The U.S. Treasury Department wants to expand its power to regulate how Fannie Mae and Freddie Mac access the debt markets in a reform that could stifle growth of the mortgage finance companies' investments, according to a document obtained by Reuters.
An outline of the proposed Treasury plan would require Fannie and Freddie to "estimate total debt outstanding (with high and low range) during the upcoming six-month period" and envisions penalties if the companies exceed the debt ceiling.
Fannie and Freddie are not currently required to give Treasury long-term outlooks of their funding needs.
The plan envisioned by Treasury would require the two government-sponsored enterprises to get department approval before any debt issuance that "may materially change the risk profile of the enterprises" or "may have significant spillover effects," according to the outline.

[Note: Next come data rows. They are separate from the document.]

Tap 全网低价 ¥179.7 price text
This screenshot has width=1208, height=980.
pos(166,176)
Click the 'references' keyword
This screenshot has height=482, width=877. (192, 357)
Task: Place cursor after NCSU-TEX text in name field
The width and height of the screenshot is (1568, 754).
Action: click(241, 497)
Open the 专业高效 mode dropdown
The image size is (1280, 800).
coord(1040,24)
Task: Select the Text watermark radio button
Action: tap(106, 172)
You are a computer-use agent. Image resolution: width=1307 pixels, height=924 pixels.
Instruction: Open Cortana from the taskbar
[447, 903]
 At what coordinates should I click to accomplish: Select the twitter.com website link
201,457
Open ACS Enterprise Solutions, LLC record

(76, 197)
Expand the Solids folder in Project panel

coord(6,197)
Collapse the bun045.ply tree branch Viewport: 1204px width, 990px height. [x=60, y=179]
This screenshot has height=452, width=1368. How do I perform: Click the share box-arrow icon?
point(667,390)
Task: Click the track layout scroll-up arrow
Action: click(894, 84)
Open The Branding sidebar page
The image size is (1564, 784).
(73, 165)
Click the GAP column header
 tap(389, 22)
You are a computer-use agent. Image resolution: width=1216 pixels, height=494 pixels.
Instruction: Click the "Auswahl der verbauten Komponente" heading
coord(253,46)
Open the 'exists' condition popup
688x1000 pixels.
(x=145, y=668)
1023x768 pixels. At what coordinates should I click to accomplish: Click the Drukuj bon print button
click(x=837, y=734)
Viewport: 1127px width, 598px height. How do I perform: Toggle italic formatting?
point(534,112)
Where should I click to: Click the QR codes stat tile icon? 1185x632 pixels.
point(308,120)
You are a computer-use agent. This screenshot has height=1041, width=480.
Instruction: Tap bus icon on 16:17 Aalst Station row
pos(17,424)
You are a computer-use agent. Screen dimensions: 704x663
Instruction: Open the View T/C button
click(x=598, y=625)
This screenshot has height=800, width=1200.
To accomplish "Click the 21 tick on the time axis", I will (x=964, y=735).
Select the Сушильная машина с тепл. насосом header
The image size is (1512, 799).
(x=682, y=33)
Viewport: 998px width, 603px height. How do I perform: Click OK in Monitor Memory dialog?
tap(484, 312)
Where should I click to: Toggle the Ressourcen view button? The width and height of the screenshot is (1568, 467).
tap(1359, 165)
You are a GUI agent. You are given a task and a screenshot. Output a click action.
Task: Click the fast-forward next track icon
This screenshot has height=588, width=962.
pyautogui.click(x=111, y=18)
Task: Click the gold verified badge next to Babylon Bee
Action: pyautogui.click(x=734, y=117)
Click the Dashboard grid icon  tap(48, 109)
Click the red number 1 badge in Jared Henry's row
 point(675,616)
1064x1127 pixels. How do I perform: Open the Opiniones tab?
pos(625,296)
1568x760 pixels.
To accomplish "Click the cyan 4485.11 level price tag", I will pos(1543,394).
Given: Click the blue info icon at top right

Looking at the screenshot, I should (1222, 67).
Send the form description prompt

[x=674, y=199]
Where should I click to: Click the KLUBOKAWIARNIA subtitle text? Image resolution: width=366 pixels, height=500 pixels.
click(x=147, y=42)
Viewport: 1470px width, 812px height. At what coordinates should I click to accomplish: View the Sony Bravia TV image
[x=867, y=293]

Sources close to the GSEs say that language could be construed as a Treasury test to gauge whether the companies' debt issuance might imperil the broader economy.
Fannie and Freddie critics have warned that the companies' investment holdings, valued at roughly $1.4 trillion, are so large that they pose a potential "systemic risk" to financial systems.
The GSEs issue corporate obligations known as "agency" debt to fund their profit-making portfolio of mortgage investments.
Last November, a senior Treasury official said Fannie and Freddie would soon have to give the department advance notice of its intentions to sell corporate debt because the current review process was too haphazard.
Treasury has asserted it has the authority to approve such issuance because Fannie and Freddie hold government charters.
In November, the Treasury official described the new system as a good governance tool and said that it could be in place by January 2007.
Fannie, Freddie Fear Distruptions
Sources close to the discussions between Treasury and the GSEs said this week that months-long talks over the issue have broken down as Fannie and Freddie officials' concern increased that the new debt protocol could be used as a tool to disrupt their businesses.
On Friday, Fannie and Freddie both sent a letter to Treasury suggesting that its current debt oversight powers are sufficient, sources familiar with the letter said.
A Treasury spokeswoman, Jennifer Zuccarelli, said the department's review "is being viewed as technical" and nothing more than a housekeeping measure to improve its oversight.
Under orders from the GSE's chief regulator, the Office of Federal Housing Enterprise Oversight, Fannie and Freddie investment holdings are capped near their current level but those caps could be removed in February.
Sources familiar with thinking at the GSEs said Fannie and Freddie worry that their detractors may be eyeing a new Treasury debt review process as the next tool to limit their investment growth once the OFHEO caps are removed.
The OFHEO caps were first imposed over a year ago in the wake of accounting scandals at the two companies.
In January, Rep. Barney Frank, who chairs the House Financial Services Committee, said Treasury Secretary Henry Paulson personally assured him that the review would not disrupt GSE business.
Lawmakers in Congress and the administration of President Bush are now trying to negotiate legislation that would create a new regulator for Fannie and Freddie. How, or whether, the companies' investments should be curtailed is a key question in that debate.
Democratic lawmakers have called on the Bush administration to ease the investment limits so that the companies can stabilize the mortgage market recently shaken by a spike in foreclosures.
"It's disappointing that the Administration would choose this time for adding new restrictions on the GSEs' portfolios," Rep. Melissa Bean, a Democrat from Illinois said in a statement Friday.
Senator Charles Schumer, a New York Democrat and ally of the two GSEs, said "In this critical time of mortgage market turmoil, the administration should refrain from doing anything that would handicap Fannie and Freddie's ability to provide much-needed relief to subprime borrowers."
Subprime borrowers, who won a mortgage despite shaky credit, have seen the sharpest rise in defaults in recent months.